Lo he dicho en no pocas ocasiones: pretendo ser político defendiendo el sentido profundo y esencial de esa actividad. Y buscando sacar adelante propósitos de esa índole que no viene al caso reseñar ahora, me he ocupado en diversas actividades como orador, conferencista y he incursionado en el periodismo en varios de sus niveles y géneros. 

Cuando lo hago, y últimamente es frecuente, me guío por la máxima de Walter Lippman: “Decir la verdad y avergonzar al diablo”. Esta práctica no concita amistades, en un país en el que la amistad –lo dijo José Revueltas– es una ideología. También soy consciente de que con la vara que uno mide será medido. Todas estas son lecciones nada elementales y ya vemos cómo les va a los periodistas que trabajan a la sombra de estas divisas. 

Decía don Daniel Cosío Villegas que las columnas políticas, para ser penetrantes y persuasivas, deben llevar su dosis de “mala leche”, el aguijón de los Epigramas de Marcial, pues. Si no es así, poco atractiva es la lectura de los efímeros textos que a cada minuto circulan, no irrevocables porque ninguno lo es, mostrando, exhibiendo, poniendo ante los ojos lo que se cuestiona o impugna. Escribir para emitir loas y ditirambos a los poderosos, a los que creen serlo, para autocensurarse, para guardar silencio, es oficio de mediocres y mercenarios. 

Luego sucede que cuando uno escribe así le exigen que solicite perdones, que gestione indulgencias, que corrija, y otras lindezas que bajo la divisa de aclarar situaciones se proponen obtener del periodista la claudicación. 

No saben, o simulan que lo ignoran, que la mayoría de las veces una aclaración hunde más al doliente. Aquí viene una anécdota que bien lo explica:

Corrían los primeros años de la década de los setenta, cuando los estudiantes en lucha de la Universidad Autónoma de Chihuahua trabamos sólida relación con un director de periódico al que quisimos entrañablemente y que mucho nos enseñó para bregar en esa actividad. 

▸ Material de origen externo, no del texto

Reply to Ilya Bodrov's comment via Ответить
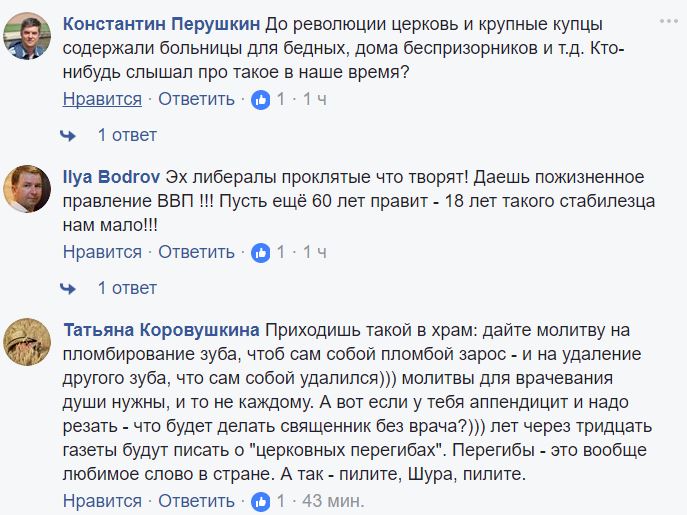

Nos contó que había una contradicción con una personalidad pública que tenía fama de ser homosexual (si hoy la homofobia es grande, imaginémoslo a mediados del siglo pasado y en una sociedad conservadora como la chihuahuense). Uno de sus columnistas, para ponerle picor a sus críticas, confundió a propósito en su redacción sobre el personaje el problema del género, de tal manera que se podía entender masculino o femenino. Clavó el venenoso aguijón, detestable, por cierto. Al día siguiente el ofendido se presentó a la redacción, encaró al director por la discriminatoria ofensa, advirtiendo que allá afuera del periódico la mofa en su contra había crecido y eso no era ni justo ni leal en una pugna política. Tenía toda la razón. 

El director escuchó paciente y con bonhomía accedió a sus ruegos sin gran dificultad, aclararía el hecho escrupulosamente. 

Después de escucharlo el reclamante y viendo que se abría el camino de la verdad, se concretó a decirle: “Muchas gracias, señor director, deje usted así las cosas”. Pidió respetuoso permiso y dijo adiós.

De entonces aprendí que la verdad sí avergüenza al diablo. No debe llevarnos, empero, a emplear argumentos discriminatorios. Senda que ya se abre.